The twelve animals are only half the story
Most people know the twelve Chinese animals: Rat, Ox, Tiger, Rabbit, Dragon, Snake, Horse, Goat, Monkey, Rooster, Dog, Pig. They cycle one per year. But that’s only one of two cycles running at the same time. The other is the cycle of five elements, and the combination of the two is what makes your full Chinese astrological sign distinct.
The five elements
Where Western astrology uses four elements (Fire, Earth, Air, Water), Chinese astrology uses five: Wood, Fire, Earth, Metal, Water. Each element runs for two consecutive years before the next takes over (one yang year, one yin year, of which more below). Each element brings its own flavour to whichever animal it’s paired with.
Wood is growth, flexibility, beginning, springtime. Fire is passion, action, summer. Earth is stability, nourishment, the centre. Metal is structure, clarity, harvest. Water is depth, intuition, winter.
How twelve and five combine into sixty
Twelve animals × five elements = sixty unique animal-and-element combinations. Each combination occurs once every sixty years. The current Year of the Horse (2026) is a Fire Horse year. The previous Fire Horse year was 1966; the next will be 2086. This sixty-year cycle is called the sexagenary cycle and it’s the heart of traditional Chinese astrology.
Yin and yang: the extra layer
Each year is also either yin (receptive, inward) or yang (active, outward). Every other year flips between them, so within each two-year span of an element, one year is yang and one is yin. This adds another refinement to your sign: a Wood Tiger is different from a Wood Rabbit, and a yang Wood Tiger is different from a yin Wood Tiger.

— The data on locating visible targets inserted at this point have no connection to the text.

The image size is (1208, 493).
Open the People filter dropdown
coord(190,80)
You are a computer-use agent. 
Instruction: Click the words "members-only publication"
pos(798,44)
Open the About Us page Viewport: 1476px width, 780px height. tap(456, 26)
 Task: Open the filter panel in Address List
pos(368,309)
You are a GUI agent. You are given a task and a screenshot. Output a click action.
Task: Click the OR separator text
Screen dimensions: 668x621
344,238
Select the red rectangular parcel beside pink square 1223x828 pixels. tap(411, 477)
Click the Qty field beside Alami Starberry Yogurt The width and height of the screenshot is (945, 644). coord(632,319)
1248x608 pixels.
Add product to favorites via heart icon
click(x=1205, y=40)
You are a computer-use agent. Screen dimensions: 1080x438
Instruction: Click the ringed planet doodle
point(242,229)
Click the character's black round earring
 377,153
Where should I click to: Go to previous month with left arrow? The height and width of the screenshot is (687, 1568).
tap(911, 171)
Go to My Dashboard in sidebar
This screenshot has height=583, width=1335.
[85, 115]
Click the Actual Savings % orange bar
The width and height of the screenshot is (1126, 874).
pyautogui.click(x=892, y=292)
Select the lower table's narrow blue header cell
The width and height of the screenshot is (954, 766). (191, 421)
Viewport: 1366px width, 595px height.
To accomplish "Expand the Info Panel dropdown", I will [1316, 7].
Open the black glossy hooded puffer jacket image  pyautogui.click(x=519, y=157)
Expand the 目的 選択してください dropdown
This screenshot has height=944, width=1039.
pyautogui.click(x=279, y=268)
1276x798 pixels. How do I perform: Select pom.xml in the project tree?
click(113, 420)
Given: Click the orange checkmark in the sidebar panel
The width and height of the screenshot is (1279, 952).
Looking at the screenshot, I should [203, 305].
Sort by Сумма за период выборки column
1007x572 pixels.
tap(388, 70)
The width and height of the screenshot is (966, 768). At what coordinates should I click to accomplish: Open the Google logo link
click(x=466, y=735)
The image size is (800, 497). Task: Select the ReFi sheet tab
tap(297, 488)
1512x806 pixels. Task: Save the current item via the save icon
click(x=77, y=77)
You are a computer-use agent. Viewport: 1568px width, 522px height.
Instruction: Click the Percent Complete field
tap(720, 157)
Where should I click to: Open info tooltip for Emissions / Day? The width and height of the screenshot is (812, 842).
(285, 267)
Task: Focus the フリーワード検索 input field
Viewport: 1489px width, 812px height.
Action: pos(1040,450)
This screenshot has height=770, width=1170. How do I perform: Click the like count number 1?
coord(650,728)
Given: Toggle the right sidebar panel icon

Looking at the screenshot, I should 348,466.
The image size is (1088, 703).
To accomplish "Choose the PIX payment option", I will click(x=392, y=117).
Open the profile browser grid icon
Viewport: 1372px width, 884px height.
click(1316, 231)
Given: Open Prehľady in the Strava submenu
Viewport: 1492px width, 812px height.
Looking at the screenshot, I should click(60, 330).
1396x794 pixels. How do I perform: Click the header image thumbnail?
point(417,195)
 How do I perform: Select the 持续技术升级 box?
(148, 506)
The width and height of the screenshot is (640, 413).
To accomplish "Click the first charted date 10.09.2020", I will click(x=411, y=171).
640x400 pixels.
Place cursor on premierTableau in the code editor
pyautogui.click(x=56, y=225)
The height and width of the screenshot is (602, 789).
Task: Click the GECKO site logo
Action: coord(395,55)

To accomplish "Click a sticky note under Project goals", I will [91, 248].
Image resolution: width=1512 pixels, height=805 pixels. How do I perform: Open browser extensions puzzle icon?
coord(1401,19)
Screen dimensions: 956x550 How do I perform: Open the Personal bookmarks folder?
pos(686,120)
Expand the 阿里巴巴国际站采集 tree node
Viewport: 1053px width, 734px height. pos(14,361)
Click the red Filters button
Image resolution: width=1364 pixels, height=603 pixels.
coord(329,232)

What your full sign actually says
Your full traditional Chinese sign isn’t just “Tiger” or “Horse”; it’s “Yang Metal Tiger” or “Yin Water Horse”. The animal gives you the personality archetype, the element flavours it (Metal Tigers are more disciplined, Water Tigers more intuitive), and yin/yang flavours it again (more receptive or more expressive). Reading all three layers gives a picture far richer than the animal alone.
Finding your full Chinese sign
Use the year calculator on the Chinese horoscopes page to find your animal, then look up which element ruled that year. For 1994, for example, the answer is a Yang Wood Dog. The full sign reading goes deeper than the animal-only reading, and it’s how traditional Chinese astrology has been practised for thousands of years.